I’m not advocating for another disclosure rule, but I have always thought it was a stretch to compare the IRS settlement – which related to allegations that the agency was being extra strict in granting tax exempt status to conservative organizations – to the SEC’s consideration of a rule that would require companies to disclose the use of corporate resources for political activities. In any event, while our politicians have been arguing about it for the past decade, investors & companies have moved on with private ordering.

Liz Dunshee

October 30, 2023

Values Alignment: ICCR’s Letter Campaign to BRT CEOs

A new dimension of “political spending” scrutiny that has emerged in the last few years from shareholders and employees is “values alignment.” I blogged earlier this year on our “Proxy Season Blog” about how to respond to shareholder proposals on this topic.

In a sign that companies will continue to face these proposals in 2024, the Interfaith Center for Responsibility sent letters in late summer to the CEO members of the Business Roundtable that call for values alignment for political contributions, along with improved board oversight and public disclosure. Here’s an excerpt:

We believe that BRT companies would benefit from a thoughtful assessment of their political spending and lobbying. We recommend two resources to help guide company policy development and decision-making toward more responsible political engagement.

I. Erb Principles for Corporate Political Responsibility

The first key resource is the Erb Principles for Corporate Political Responsibility, released in March after a lengthy, deliberative stakeholder process by the Erb Institute of the University of Michigan. Developed as a complement to the BRT’s statement on the Purpose of the Corporation and the BRT’s actions to support the peaceful transfer of power in 2021, the Erb Principles propose a practical, non-partisan, and comprehensive definition of corporate political responsibility (CPR) as a first step in establishing CPR as a new norm that will reduce business risk, strengthen civic trust and foster collaborative problem-solving.

The Erb Principles do this by helping companies better align their political influences — including any political spending — with their values, purpose, commitments, and larger responsibilities to a healthy economy, civic institutions, and informed civic discourse.
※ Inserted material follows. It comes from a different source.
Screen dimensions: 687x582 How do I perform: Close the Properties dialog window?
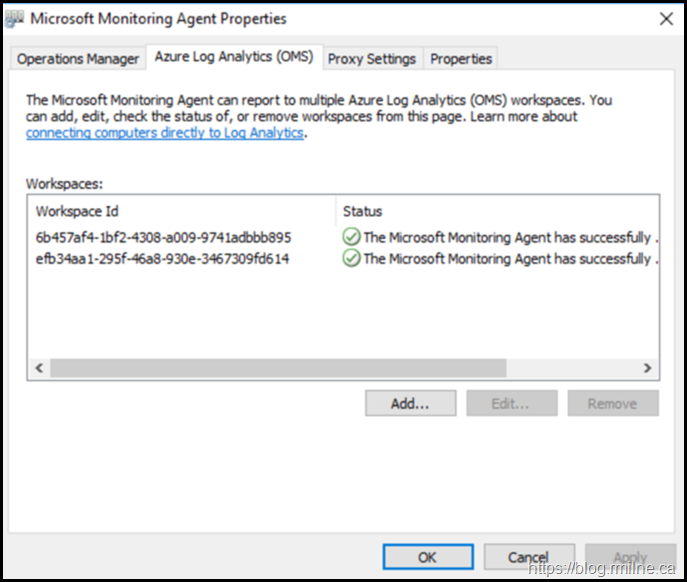pyautogui.click(x=666, y=19)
The Principles were designed to provide U.S. companies with a non-partisan, principled thought process for responsible engagement, without prescribing positions on specific issues.

The other resource that the letter commends to companies is the CPA-Zicklin Model Code of Conduct for Corporate Political Spending. ICCR’s letter also cites to the BRT’s March 2021 statement about the importance of the right to vote to our democratic society.

Liz Dunshee

October 30, 2023

Political Spending: Checklist for Reducing Corporate Risk

Next week is Election Week. Maybe you have some important local items on your ballot this year, but in my neck of the woods, most people are already bracing themselves for the polarized U.S. Presidential election cycle that will soon be in full swing. That means that corporate “political spending” activities (which are broadly defined!) will continue to attract scrutiny. A recent scandal shows that misplaced contributions can create financial & reputational risks for companies.
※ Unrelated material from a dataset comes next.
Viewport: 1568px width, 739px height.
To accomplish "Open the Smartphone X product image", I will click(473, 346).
In that vein, The Center for Political Accountability recently published this 10-page guide to corporate political spending. The guide suggests solutions to 5 common challenges that arise from contributions to political candidates, trade associations, and other third-party groups. This HLS blog summarizes the key elements:

– Recognize the heightened risks that a company faces from contributions to third-party groups, specifically 501(c)(4) organizations engaged in political spending, trade associations, super PACs and 527 committees. The company needs to know where its money ultimately ends up, what causes and candidates it advances and what risks it is assuming.

– Understand that public companies can no longer publicly claim to support some aspects of a candidate’s platform while disavowing others. The challenge facing a company is that when it supports a candidate, all of the candidate’s actions and positions will be associated with the company.
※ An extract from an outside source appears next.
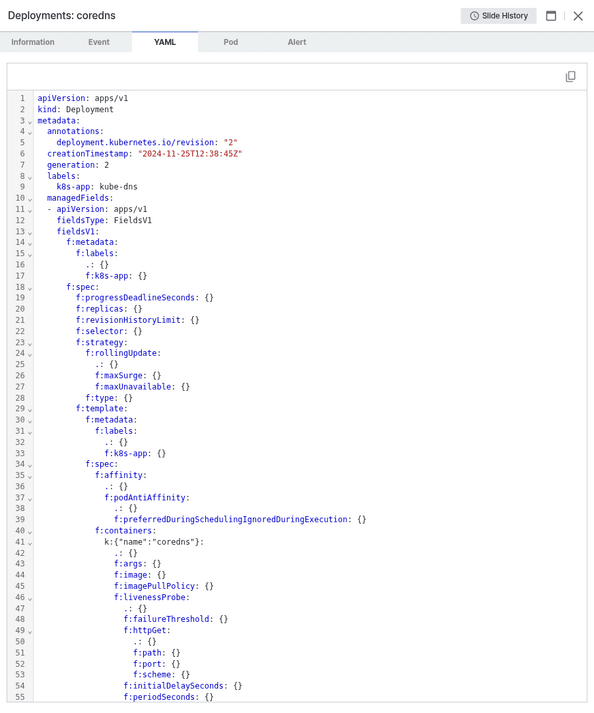The width and height of the screenshot is (594, 713).
Task: Select the Pod tab
Action: (231, 42)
– Align the company’s political spending with its core values, policies and positions.

– Avoid siloed decision-making. Political spending should fairly reflect the views and interests of the company’s various stakeholders. Companies benefit from active and dynamic engagement among public affairs, government relations and other internal actors responsible for promoting the company’s values, policies and positions and those making political spending decisions.

– Direct corporate contributions to politicians who refrain from punitively targeting companies for their policy decisions, personnel practices, public statements, or other values important to the company’s success and integrity.

– Protect the democratic institutions and rule of law that companies depend upon to operate, compete, and thrive.

I expect that this year’s CPA-Zicklin Index, which rates companies annually on the transparency of their corporate political spending, will be published any day. Last year, the Index expanded to cover Russell 1000 companies.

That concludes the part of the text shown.